I was asked, what am I doing with Janus?
It's the intermediate code generated by my Algol 68 compiler. There's a SNOBOL program that doesn't quite translate it into 360 assembler (I say "doesn't quite" because I'm sure there are still bugs to get out. The compiler only correctly ran a part of the Algol 68 test suite, and I would be very surprised if none of the deficiencies were in the Janus translator.)
So I have two approaches
-- translate Janus to machine code (probably a new translator). or
-- bypass Janus and translate the Algol 68 parse tree to machine code (what I was doing originally before compilation limits in the compiler I was using to compile Algol 68 H forced me to break things up and use and intermediate code.)
In combination with that choice, there's a choice of a local code generator -- there are a few now that I could use, I'm thinking of LLVM and C--, but there are probably more. There I have another choice -- to use one or the other, or neither and, say, generate assembler myself.
The questions are: which is likely to be more work, and which is likely to generate better code.
Since Janus can be compiled on a line-by-line basis with very little context (after all, it can be done by the STAGE2 macro processor), it is feasible to compile straight to assembler, the usual process for compilers on Unix. But debugging assembler is *hard*. (thought: it might not be so bad now that the world has usable debuggers). LLVM provides a fair amount of (optional) syntactic and semantic checking on the intermediate code, which I suspect will deal with most of the idiot-level bugs (and mst bugs are at that level.)

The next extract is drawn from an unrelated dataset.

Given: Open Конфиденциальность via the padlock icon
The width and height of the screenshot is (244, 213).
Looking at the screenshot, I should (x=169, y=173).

I could: parse JANUS and do pattern-matching on the parse tree to recognize stuff and generate code accordingly. I could do that parsing and matching easily enough in C, or in Scheme.
I perverted one thing in Janus -- the nesting of procedures. Janus doesn't do it. The code I generate does. The reason is that when I reach a procedure body in the normal tree-walk of code generation, the internal data structure in the compiler is just right for processing the nested procedure. To move the generated code out of the enclosing procedure would have been awkward, given the poor facilities available at the time for managing large text buffers. 400K memories were rare, and hard to get even if available; putting them in temporary files to be reprocessed later would have been awkward too, given OS/360's style of file access. But this is no problem now. Gigabyte memories are becoming the norm. What a difference a few decades has made! So it's perfectly feasible to implement text buffers in C, and let Algol W generate code into them. I've already got most of the API for that, except that it writes it all into a file instead. If I can manage to do something with the new varying-length strings Glyn has put into his Algol W compiler, it'll become even cleaner (the existing way I handle strings to be written to object code is to enclose the actual text in another inner layer of quotes to avoid the fixed-length-string restrictions of Algol W). If I use Janus as intermediate code, even if I choose to translate it into LLVM, I won't have a problem with interfacing Algol W with C++, which might or might not go smoothly.
Instead of assembler, I might be able to access a kind of low-level code generator I threw together a few years ago to generate code directly into memory for immediate execution. Leave that for later, if ever -- gdb doesn't understand this kind of code.
Does LLVM even have the kind of data structures Pascal and Janus use, with variants and such? If it does, are the ways of initializing them well-defined? Or is it just a matter of hoping future changes wont break what happens to have been implemented?